The word "economy" implies some form of unification. An abstraction of value flows that can be tracked and analyzed. Positive feedback loops that increase overall generative activity. Gifts are the antithesis of all this. They're not supposed to be acted on, hence ending potential feedback loops. Tracking and analyzing abstract flows of gifts remove the magic from the activity. If you're giving a gift you don't want to write down the fact that you did so. That makes it not a gift. That makes it something accounted for, indeed, part of a system of accounting. Once records are in place, it's only natural to cross the line over from a giving mindset and wonder what may return to the giver.
But hold up. All the good stuff about giving. That stuff is so good because it's so deep in our primitive instinctive selves. Giving is a way to temporarily circumvent our analytic, calculating, planning cortex, and let our instinctive, emotional self indulge in simply caring and loving each other with a symbolic, yet concrete action. And why do we have these instincts? Because those positive feedback loops happen, or at least, used to, driven entirely by emotion.
In lucky families and communities that make time for un-counted (commonly referred to as immaterial, a misnomer in my opinion) wealth, this still happens. But not at a global scale. No, the scale of these systems is very limited. Gift economies with global reach have popped up, couchsurfing, for instance, but limited to a vertical or a community with strong identity.

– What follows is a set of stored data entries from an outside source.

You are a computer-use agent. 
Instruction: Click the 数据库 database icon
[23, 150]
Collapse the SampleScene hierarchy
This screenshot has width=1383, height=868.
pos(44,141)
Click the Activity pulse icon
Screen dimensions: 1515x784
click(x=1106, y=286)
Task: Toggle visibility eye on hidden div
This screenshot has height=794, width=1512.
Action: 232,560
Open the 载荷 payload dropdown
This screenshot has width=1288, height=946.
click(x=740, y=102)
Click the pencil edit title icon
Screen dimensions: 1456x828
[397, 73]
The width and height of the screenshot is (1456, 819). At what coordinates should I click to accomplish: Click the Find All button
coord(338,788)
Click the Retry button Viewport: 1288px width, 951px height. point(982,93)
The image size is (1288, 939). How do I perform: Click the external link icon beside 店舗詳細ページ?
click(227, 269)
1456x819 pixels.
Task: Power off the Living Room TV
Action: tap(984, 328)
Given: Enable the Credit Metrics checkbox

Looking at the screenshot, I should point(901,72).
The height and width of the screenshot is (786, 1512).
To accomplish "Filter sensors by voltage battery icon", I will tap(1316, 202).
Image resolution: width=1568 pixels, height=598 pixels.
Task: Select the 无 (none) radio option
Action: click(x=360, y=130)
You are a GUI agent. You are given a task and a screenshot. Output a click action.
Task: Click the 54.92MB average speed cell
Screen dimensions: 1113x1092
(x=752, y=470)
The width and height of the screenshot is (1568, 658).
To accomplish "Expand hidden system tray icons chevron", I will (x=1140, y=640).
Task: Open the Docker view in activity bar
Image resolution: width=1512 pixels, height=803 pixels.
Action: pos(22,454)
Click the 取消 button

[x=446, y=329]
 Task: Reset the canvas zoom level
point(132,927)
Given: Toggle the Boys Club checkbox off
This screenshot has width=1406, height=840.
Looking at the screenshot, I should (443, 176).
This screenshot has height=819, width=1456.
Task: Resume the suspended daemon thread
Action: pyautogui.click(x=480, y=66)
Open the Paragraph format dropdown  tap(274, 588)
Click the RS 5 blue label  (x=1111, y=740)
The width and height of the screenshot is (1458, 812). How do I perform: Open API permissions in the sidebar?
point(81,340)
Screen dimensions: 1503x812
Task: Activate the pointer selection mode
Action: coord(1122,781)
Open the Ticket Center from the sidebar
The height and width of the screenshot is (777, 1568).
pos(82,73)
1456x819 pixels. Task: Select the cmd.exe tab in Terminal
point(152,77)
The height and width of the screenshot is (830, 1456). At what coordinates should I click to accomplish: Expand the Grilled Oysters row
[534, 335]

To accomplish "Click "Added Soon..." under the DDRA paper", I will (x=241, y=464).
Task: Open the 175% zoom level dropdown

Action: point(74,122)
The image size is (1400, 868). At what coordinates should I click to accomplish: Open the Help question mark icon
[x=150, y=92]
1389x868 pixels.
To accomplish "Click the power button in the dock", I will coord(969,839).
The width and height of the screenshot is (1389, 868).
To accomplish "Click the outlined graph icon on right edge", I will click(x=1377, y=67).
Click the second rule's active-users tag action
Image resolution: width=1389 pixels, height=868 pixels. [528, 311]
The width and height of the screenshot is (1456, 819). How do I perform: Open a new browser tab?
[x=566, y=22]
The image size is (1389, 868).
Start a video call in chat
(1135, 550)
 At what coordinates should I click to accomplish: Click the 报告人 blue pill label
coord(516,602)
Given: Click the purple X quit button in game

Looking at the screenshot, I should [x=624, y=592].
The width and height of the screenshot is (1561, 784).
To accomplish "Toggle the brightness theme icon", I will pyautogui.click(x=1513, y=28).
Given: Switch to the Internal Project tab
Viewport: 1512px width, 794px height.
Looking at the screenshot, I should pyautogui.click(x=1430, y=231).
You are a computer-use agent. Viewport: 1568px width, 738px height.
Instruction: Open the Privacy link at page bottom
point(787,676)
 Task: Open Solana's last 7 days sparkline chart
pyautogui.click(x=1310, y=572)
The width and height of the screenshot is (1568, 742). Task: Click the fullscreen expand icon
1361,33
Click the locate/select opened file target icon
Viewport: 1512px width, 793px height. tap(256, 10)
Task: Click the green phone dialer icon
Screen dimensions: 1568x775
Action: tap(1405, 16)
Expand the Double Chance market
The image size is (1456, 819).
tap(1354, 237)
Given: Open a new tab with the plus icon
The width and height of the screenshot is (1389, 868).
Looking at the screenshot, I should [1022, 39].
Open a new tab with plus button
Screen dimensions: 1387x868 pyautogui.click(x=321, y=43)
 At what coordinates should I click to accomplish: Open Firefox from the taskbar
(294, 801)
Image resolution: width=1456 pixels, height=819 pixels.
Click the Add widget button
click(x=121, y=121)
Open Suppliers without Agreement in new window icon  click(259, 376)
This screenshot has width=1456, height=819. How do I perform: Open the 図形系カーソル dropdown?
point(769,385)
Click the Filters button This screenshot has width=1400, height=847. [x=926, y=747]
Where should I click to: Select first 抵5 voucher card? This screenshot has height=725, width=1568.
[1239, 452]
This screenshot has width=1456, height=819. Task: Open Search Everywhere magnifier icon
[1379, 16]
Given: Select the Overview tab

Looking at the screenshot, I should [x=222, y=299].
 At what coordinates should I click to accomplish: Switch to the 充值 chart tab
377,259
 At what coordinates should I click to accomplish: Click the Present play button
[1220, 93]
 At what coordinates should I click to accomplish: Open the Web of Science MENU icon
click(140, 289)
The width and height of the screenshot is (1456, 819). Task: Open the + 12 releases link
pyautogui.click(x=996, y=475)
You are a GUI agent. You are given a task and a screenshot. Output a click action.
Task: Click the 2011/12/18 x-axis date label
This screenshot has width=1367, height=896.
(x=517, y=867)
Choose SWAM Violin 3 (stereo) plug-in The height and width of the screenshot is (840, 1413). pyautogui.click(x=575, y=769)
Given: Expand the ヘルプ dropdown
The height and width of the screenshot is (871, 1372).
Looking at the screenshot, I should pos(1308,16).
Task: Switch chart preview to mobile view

A good economic system should break community barriers, and enable horizontal investment, thereby encouraging specialization, which is the foundation of efficiency, nay, economy. One should be able to build a gift economy business with experts in the field, and the company should all benefit from the ardor of other gift businesses where needs match with ability to give.
How could we enable ourselves to give everything that we really want to give, without getting mired in defensive legal structures and debt?
Well, we do have to account for value flow. In order to act, a person needs to first know. So accounting is necessary, but is counting necessary?